(Stored records)

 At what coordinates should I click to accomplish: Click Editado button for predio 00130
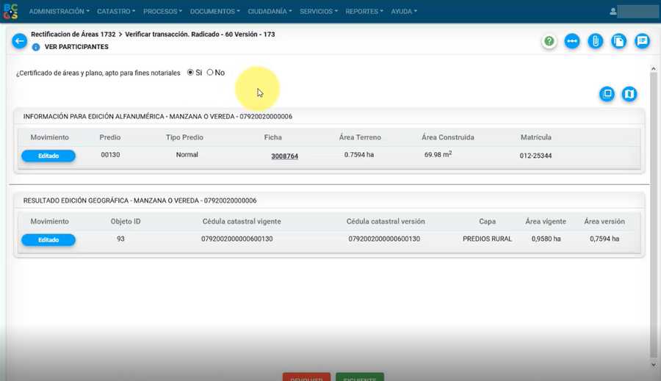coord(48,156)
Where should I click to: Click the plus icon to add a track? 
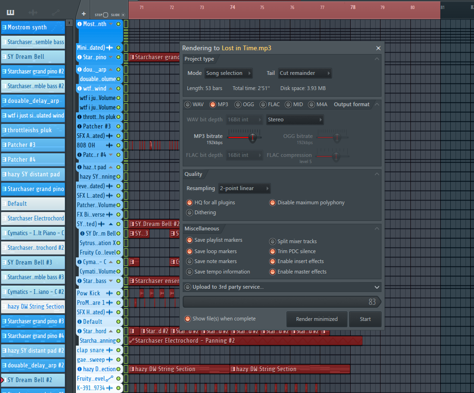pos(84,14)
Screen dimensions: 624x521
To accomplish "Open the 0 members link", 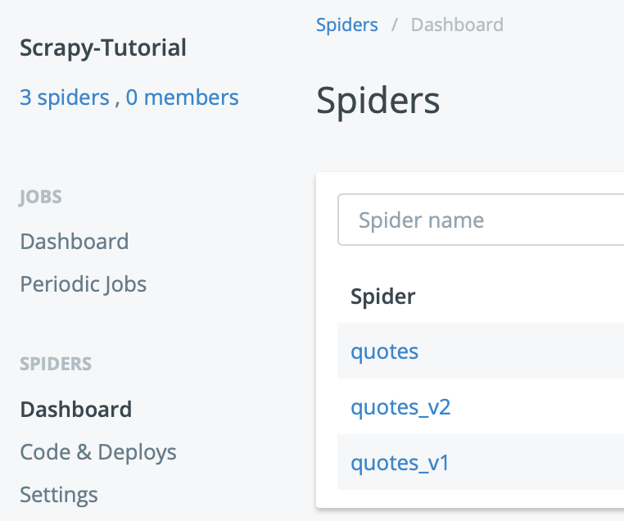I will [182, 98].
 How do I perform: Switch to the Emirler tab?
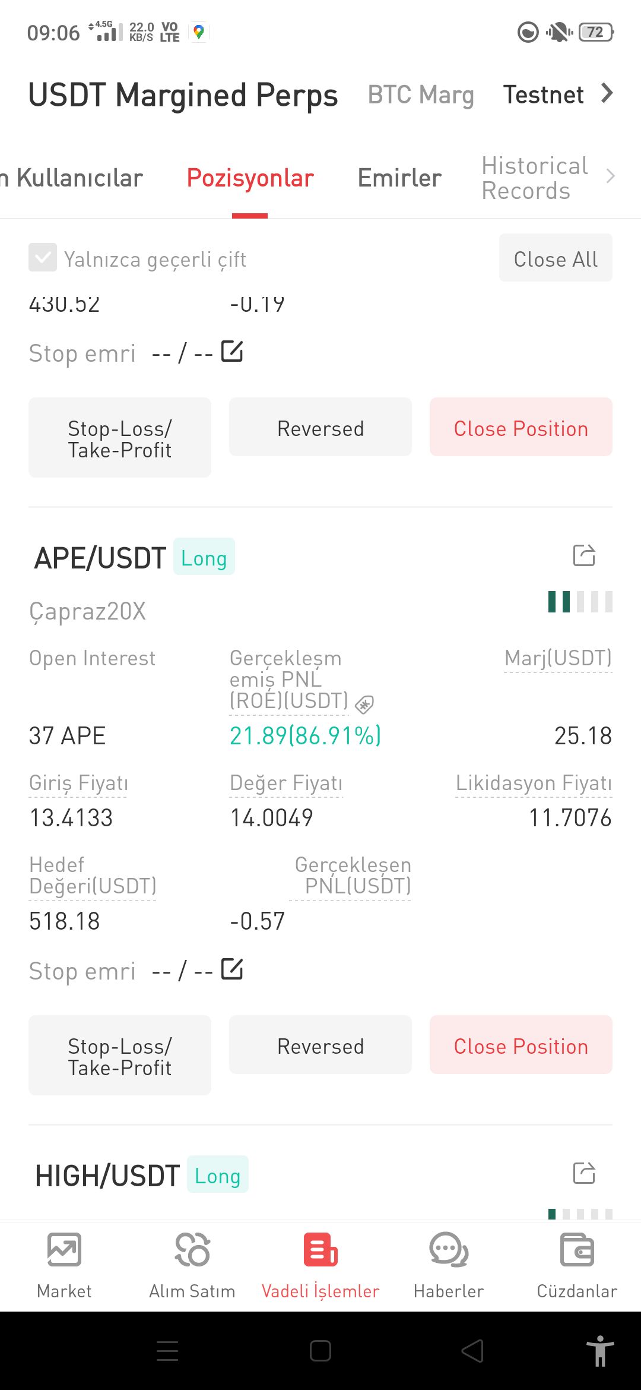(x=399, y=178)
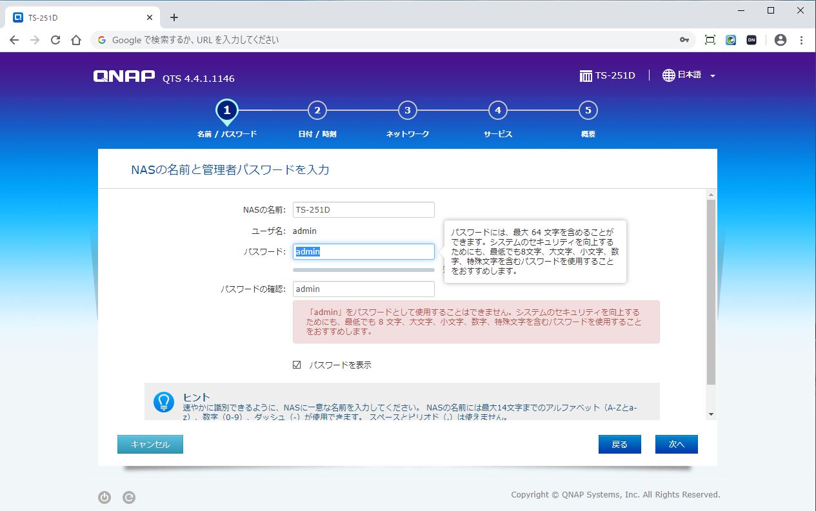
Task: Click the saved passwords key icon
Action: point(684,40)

...

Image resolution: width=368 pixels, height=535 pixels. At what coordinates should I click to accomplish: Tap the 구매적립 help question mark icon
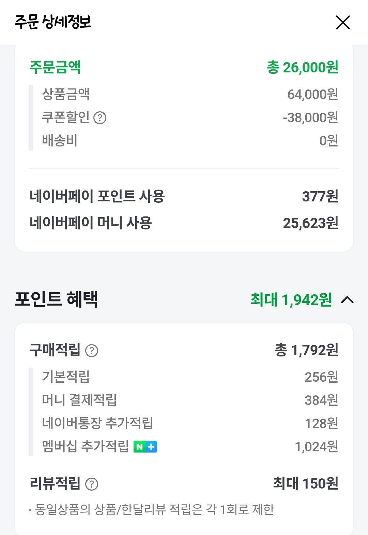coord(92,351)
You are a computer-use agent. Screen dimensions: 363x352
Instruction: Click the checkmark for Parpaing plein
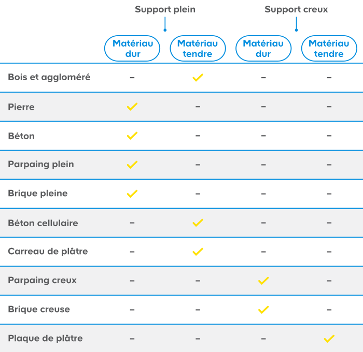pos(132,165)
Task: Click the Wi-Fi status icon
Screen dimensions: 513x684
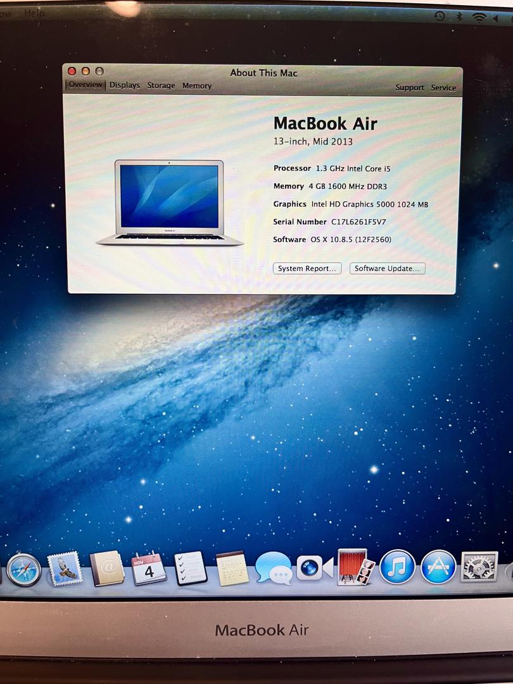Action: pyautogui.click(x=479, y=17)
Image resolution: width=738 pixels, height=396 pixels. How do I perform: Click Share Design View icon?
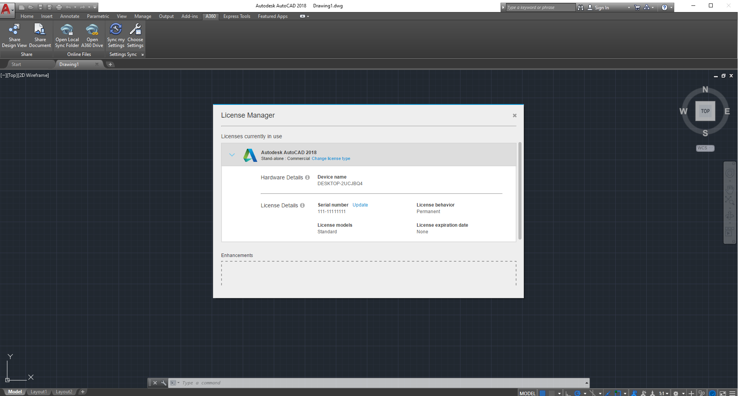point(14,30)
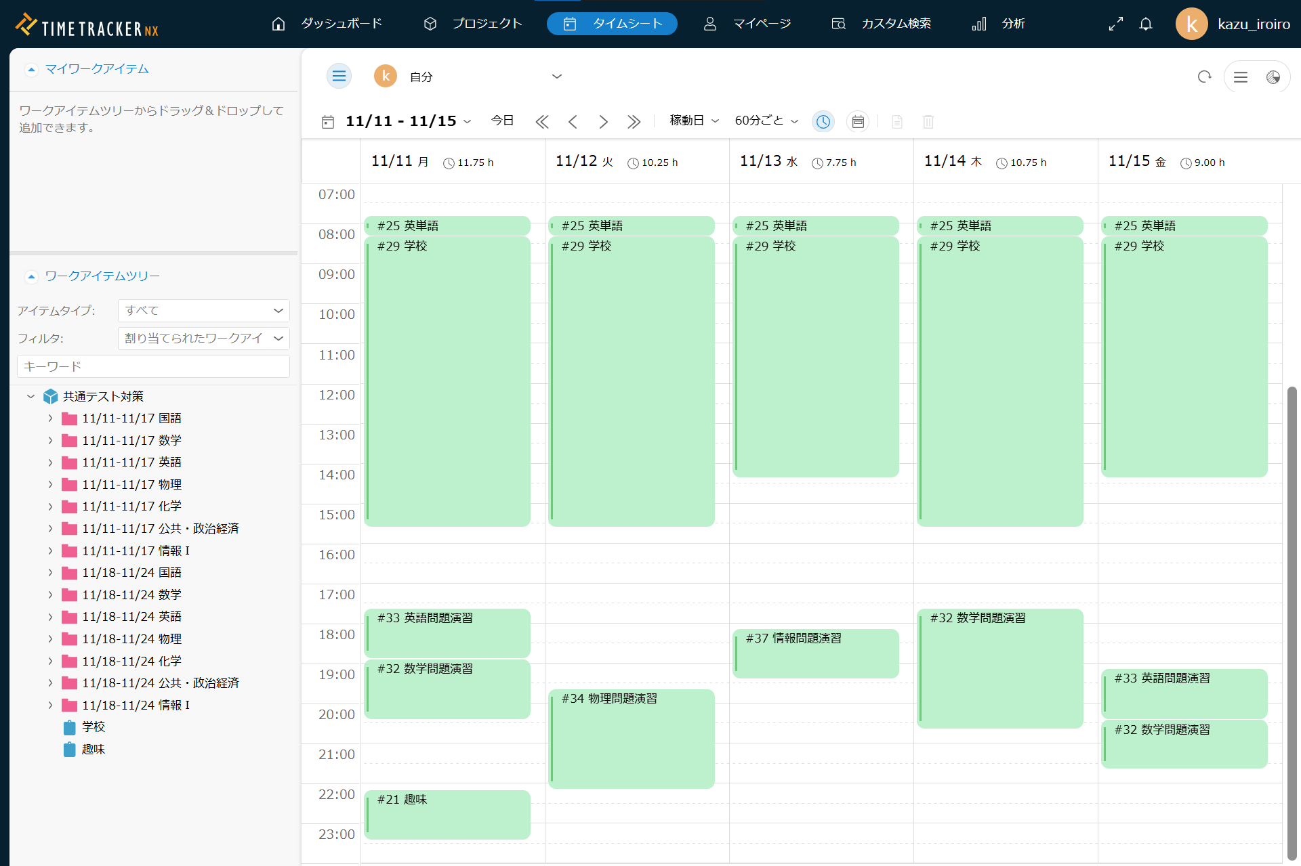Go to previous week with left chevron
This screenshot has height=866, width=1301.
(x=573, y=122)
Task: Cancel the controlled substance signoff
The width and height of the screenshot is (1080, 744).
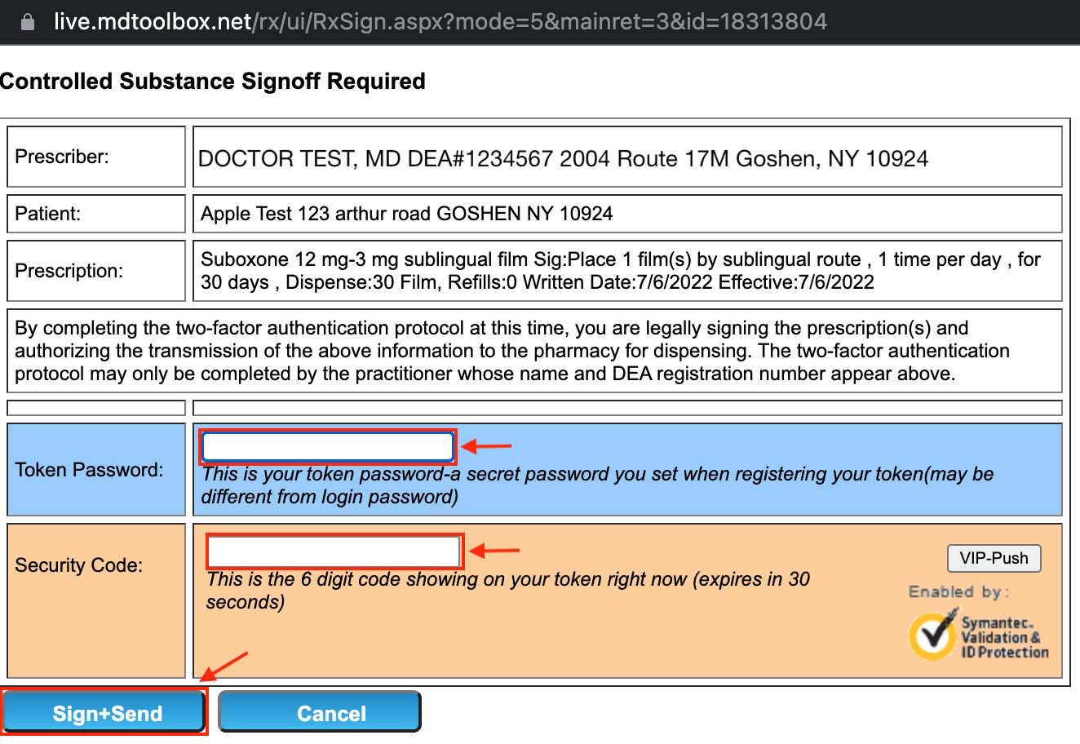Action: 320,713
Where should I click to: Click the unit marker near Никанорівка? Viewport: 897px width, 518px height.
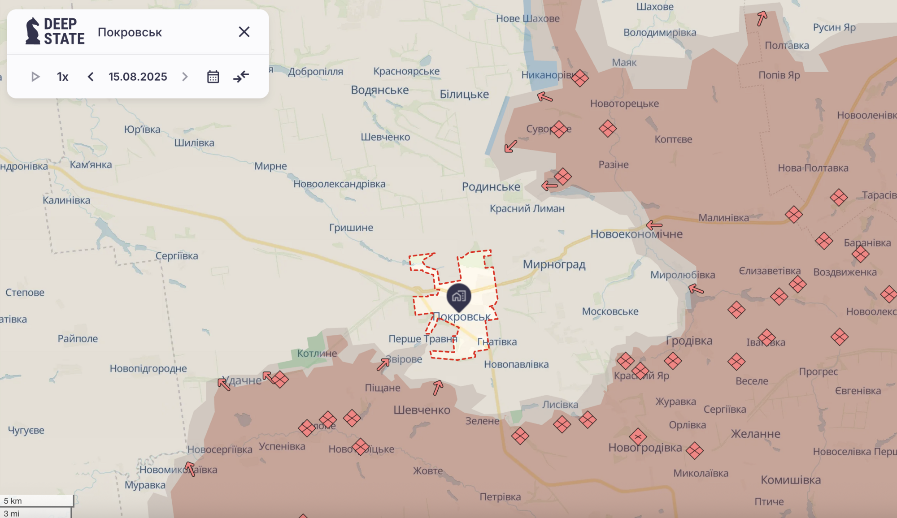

» STATED PROBLEM: Please copy out the entries word for word, from the line with "Image resolution: width=738" up to and including the line with "Where should I click to: Click the unit", and leave the pictures out of your answer.

» REPLY TO THE TASK:
Image resolution: width=738 pixels, height=396 pixels. How do I perform: Click Share Design View icon?
point(14,30)
Go to previous week with left chevron
This screenshot has height=866, width=1301.
(x=573, y=122)
Task: Cancel the controlled substance signoff
The width and height of the screenshot is (1080, 744).
Action: 320,713
Where should I click to: Click the unit marker near Никанорівка? Viewport: 897px width, 518px height.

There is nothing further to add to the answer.